I am still on a high from reading They Can’t Kill Us Until They Kill Us. I know I already told you about this book by Hanif Abdurraqib and I’m starting to worry that I am overselling it but I keep coming back to it again and again and again. I even decided to write my critical paper on it this quarter for grad school. It’s getting out of hand.
The critical paper is on the essay called “It Rained In Ohio On The Night Allen Iverson Hit Michael Jordan with a Crossover.” I don’t even know that much about basketball but, at the risk of even further overselling Abdurraqib, it’s brilliant.

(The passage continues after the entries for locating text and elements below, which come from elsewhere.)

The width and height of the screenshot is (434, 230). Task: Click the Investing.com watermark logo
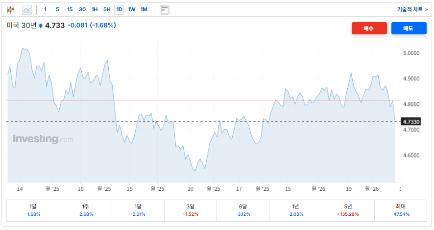pyautogui.click(x=43, y=139)
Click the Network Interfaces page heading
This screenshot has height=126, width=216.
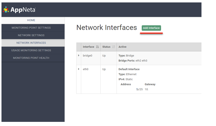click(107, 28)
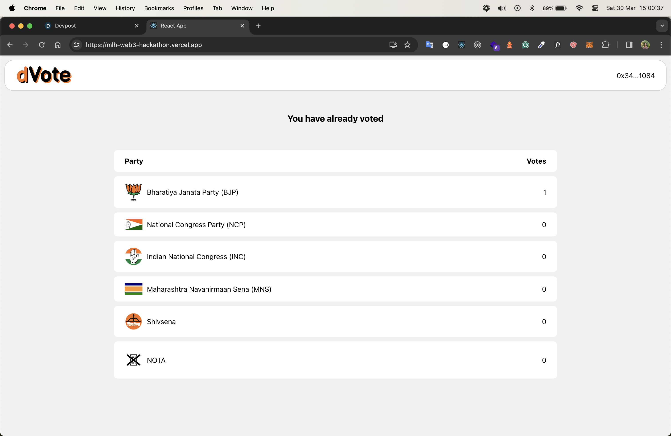Viewport: 671px width, 436px height.
Task: Expand the tab search dropdown arrow
Action: [x=662, y=26]
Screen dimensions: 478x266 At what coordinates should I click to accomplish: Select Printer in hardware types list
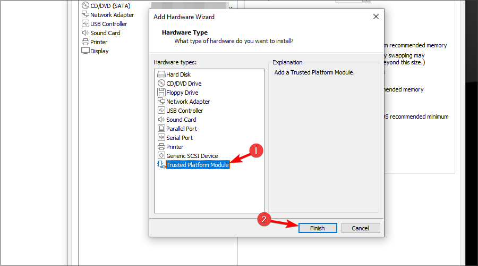coord(175,147)
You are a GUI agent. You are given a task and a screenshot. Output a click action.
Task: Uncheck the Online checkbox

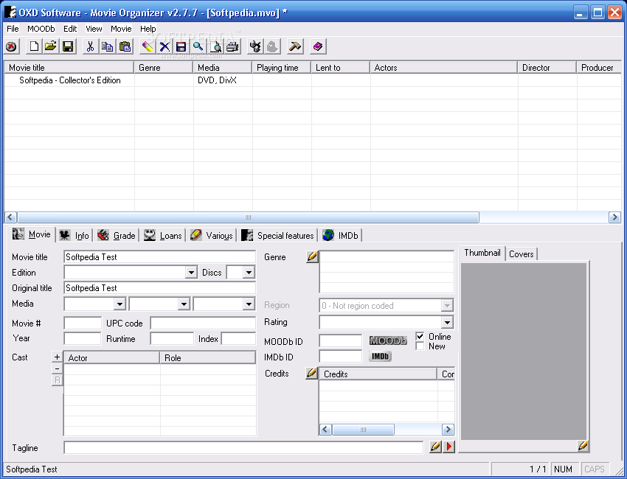pos(420,336)
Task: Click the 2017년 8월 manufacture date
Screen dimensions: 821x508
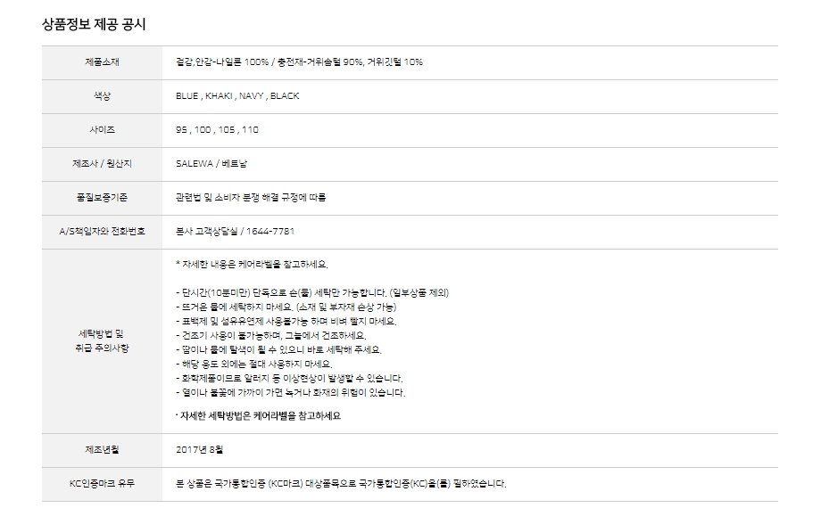Action: coord(201,451)

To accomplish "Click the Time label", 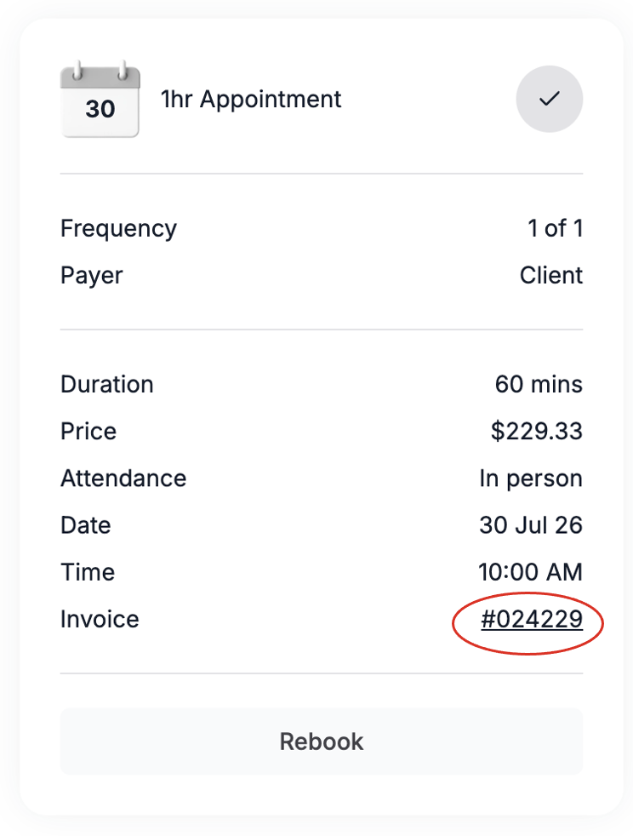I will pos(88,572).
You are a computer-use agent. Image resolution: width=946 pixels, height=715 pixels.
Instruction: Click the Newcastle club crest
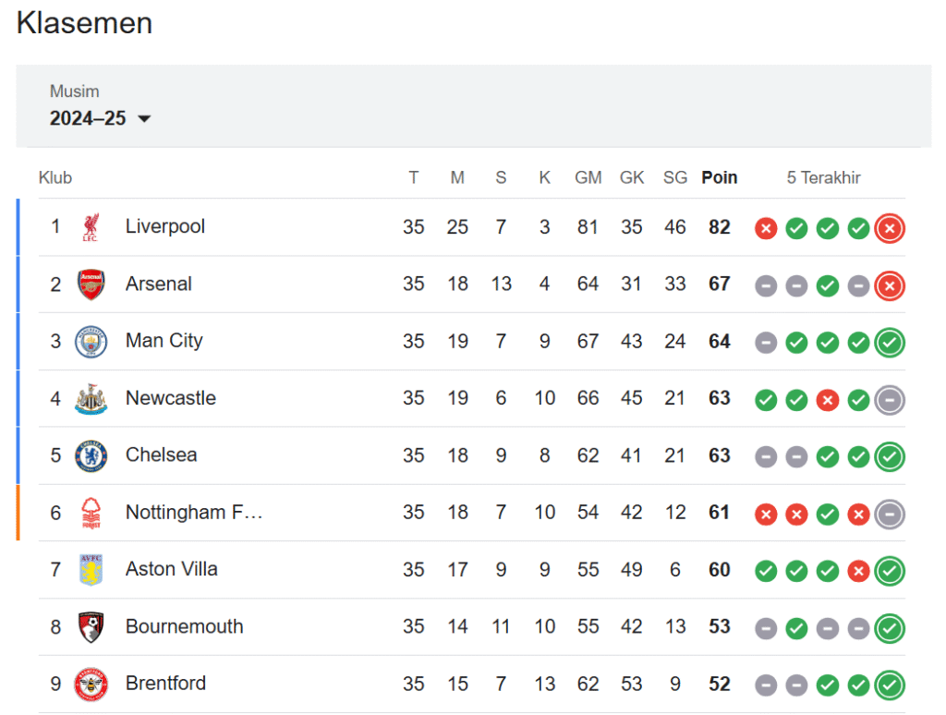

So naturally I’m procrastinating on writing it and re-reading his other essays instead. I just read this one again for maybe the fourth or fifth time. It’s called “Brief Notes on Staying // No One Is Making Their Best Work When They Want To Die“and it’s about writing/creating/working even when we are deep in a grieving space, as he was when writing this particular piece. It’s so beautifully and vulnerably written. I resonated with so much of it, especially the questions surrounding grief as a means for great art and the way he tells his reader what he is actually feeling instead of how he would like to feel or thinks he should feel (“What I’m mostly saying, friends, is that I am sad today. I am sad today, and I may be sad tomorrow.” — damn.).
Unfortunately I can’t find it online so I can’t send you to the full piece (you’ll have to buy the book!) but I thought I’d post two quotes here to give you a glimpse…

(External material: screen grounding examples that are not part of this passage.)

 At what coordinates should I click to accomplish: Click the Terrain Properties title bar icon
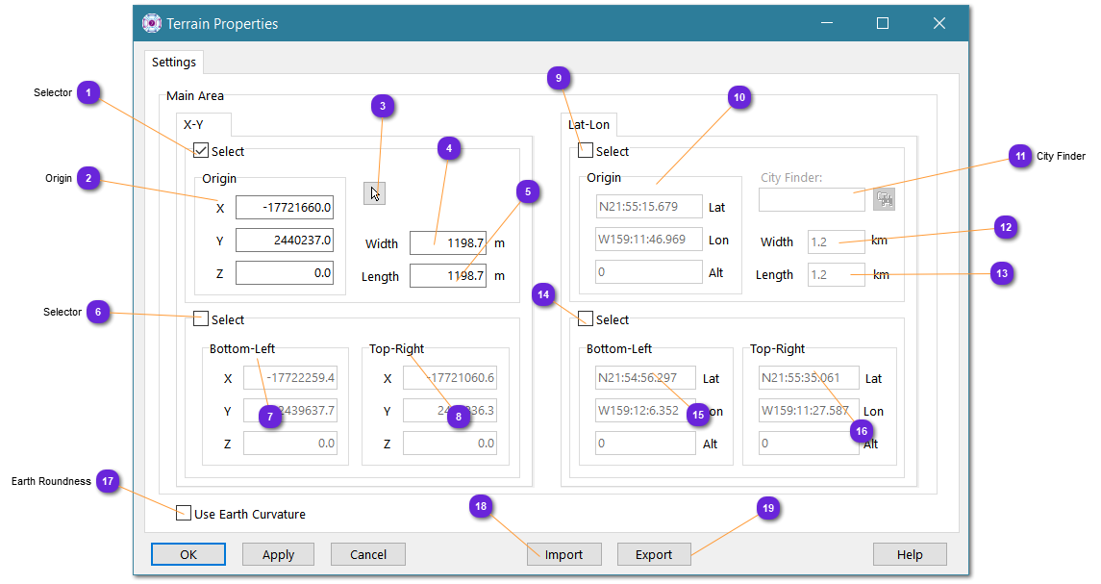point(152,23)
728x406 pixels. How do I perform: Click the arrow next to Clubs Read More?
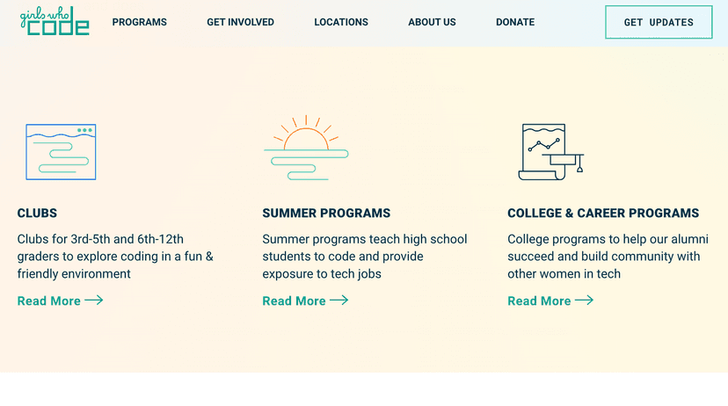(94, 301)
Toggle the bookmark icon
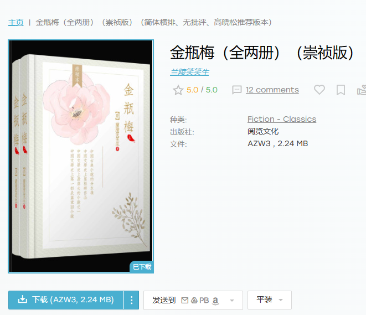 click(341, 90)
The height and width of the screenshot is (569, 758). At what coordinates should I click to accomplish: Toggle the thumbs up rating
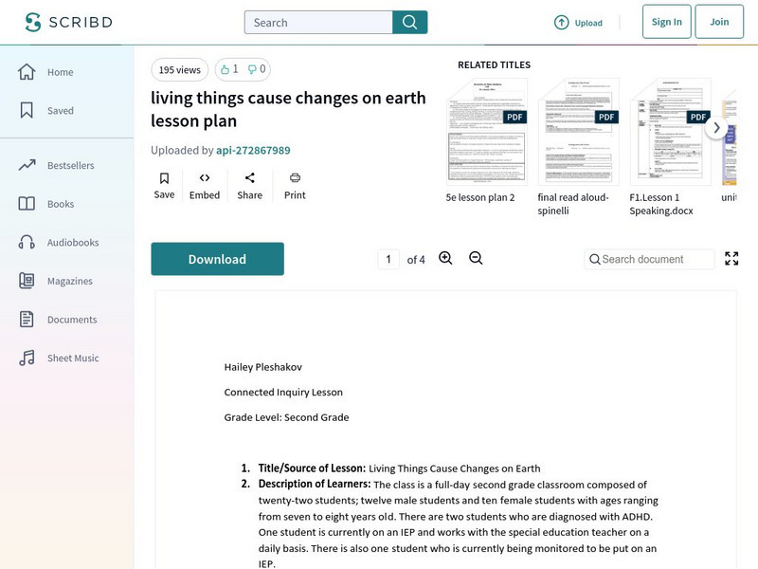[228, 69]
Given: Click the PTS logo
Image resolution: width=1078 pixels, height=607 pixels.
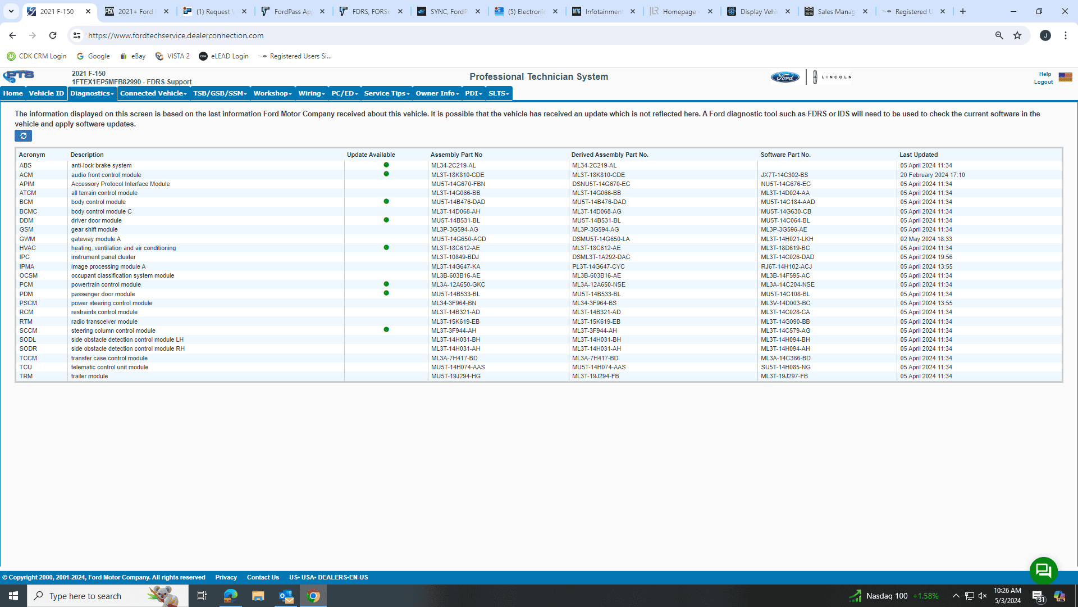Looking at the screenshot, I should click(x=19, y=76).
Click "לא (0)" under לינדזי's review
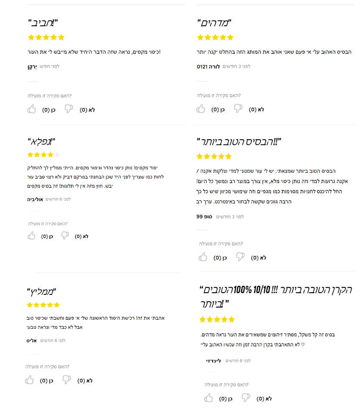Image resolution: width=364 pixels, height=416 pixels. click(x=264, y=399)
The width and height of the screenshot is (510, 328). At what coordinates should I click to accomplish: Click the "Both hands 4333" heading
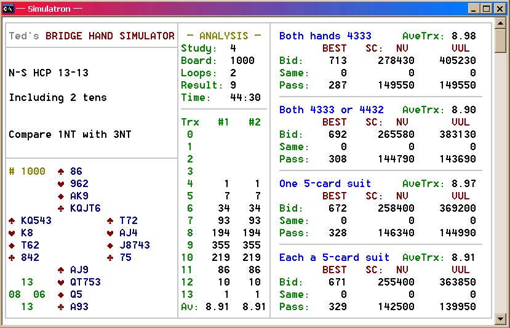click(x=325, y=36)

All things do not pass. Sometimes, that which does not kill you sits heavy over you until all of the things that did not kill you turn into a single counterforce that might. No matter what comes out of a person in these times, the work that we make when we feel like we no longer want to be alive is not the best work if it is also not work that, little by little, is pushing us back toward perhaps staying, even if just for a moment.”

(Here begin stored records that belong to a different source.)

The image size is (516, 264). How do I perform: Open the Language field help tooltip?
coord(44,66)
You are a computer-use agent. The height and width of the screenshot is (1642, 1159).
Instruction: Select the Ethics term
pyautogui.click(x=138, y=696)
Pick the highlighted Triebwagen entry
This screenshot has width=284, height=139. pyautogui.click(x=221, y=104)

“But the way I think about grief is that it is the great tug-of-war, and sometimes the flag is on the side you don’t want it to be on. And sometimes, the game has exhausted all of its joy, and all that’s left is you on your knees. But, today, even though I am sad, my hands are still on the rope. I am making my best work when my hands are on the rope, even if I’m not pulling back. Life is too long, despite the cliche. Too long, and sometimes too painful. But I imagine I have made it too far. I imagine, somewhere around some corner, the best part is still coming.”